“Não é como se ele gostasse de estar sozinho, é mais como se ele simplesmente não lembrasse como é estar acompanhado. Sua vida não foi triste, sofrida, ou qualquer coisa do gênero. Ele simplesmente se perdeu, e suas capacidades de se encontrar acabaram o levando a isso. Uma criatura que não sonha, que só espera para voltar a seu clausuro voluntário".
{Atlas — O Observador, em ‘Morfina’}
A chuva que vem e que lava a luz dos postes já não faz o mesmo conosco.

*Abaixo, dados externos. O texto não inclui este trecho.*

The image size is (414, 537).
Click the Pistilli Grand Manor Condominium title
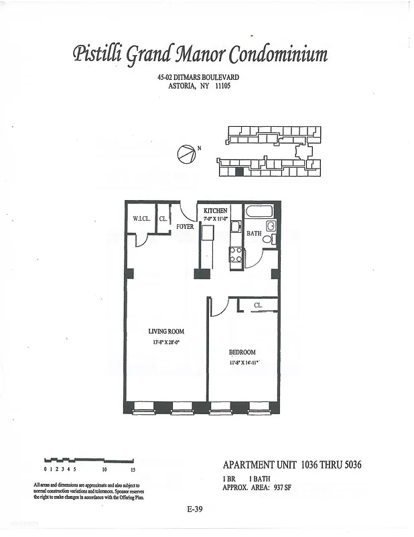click(x=200, y=54)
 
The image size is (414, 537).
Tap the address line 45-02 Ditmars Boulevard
click(x=198, y=78)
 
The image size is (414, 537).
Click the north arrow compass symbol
click(x=186, y=154)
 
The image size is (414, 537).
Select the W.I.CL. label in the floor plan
click(x=141, y=218)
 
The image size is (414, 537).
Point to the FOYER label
click(x=185, y=227)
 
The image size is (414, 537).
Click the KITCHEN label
click(x=215, y=211)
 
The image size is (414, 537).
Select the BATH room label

Estamos cobertos pela poeira dos dias, estamos opacos pelos ciscos do que já passou, estamos cegos de tanto pó solto colado por dentro dos olhos, fragmentos de nossas demolições.
Estamos, pois, sujos e sós.
E não importa quantos banhos tomemos.
Não importa quanta chuva venha.
Continuamos assim: baços.
Quem escreveu o trecho que recortei para a news de hoje não tem nome, nem rosto, nem idade. Mas eu sei bem quem ele é. Desde cedo acompanho seus passos. Ensinei a ele um pouco sobre escrever e muito sobre sobreviver. Ele foi meu aluno, do sexto ano ao Ensino Médio. E ler seu livro, agora, foi um choque para mim.
Choque, batida, reconhecimento, encontro.
Eu sei do que ele fala em cada página. Eu já estive em cada lugar que ele menciona no livro. E eu não estou falando do curtume velho, das ruas em que cachorros dormem largados, das nuvens de fumaça que vêm dos cigarros das prostitutas a quem um dia amamos. Não.
Eu estou falando da intensidade e da solidão que há ali.
Ler este livro me fez pensar em que momento a gente deixa de viver intensamente. Em que momento a gente se acalma. Em que momento a gente se retira e simplesmente desiste?! Porque há um momento assim, eu sei. Um momento em que a gente se rende e para de limpar a poeira dos dias. Um momento em que a gente se resigna e deixa as coisas acontecerem, sem sentir.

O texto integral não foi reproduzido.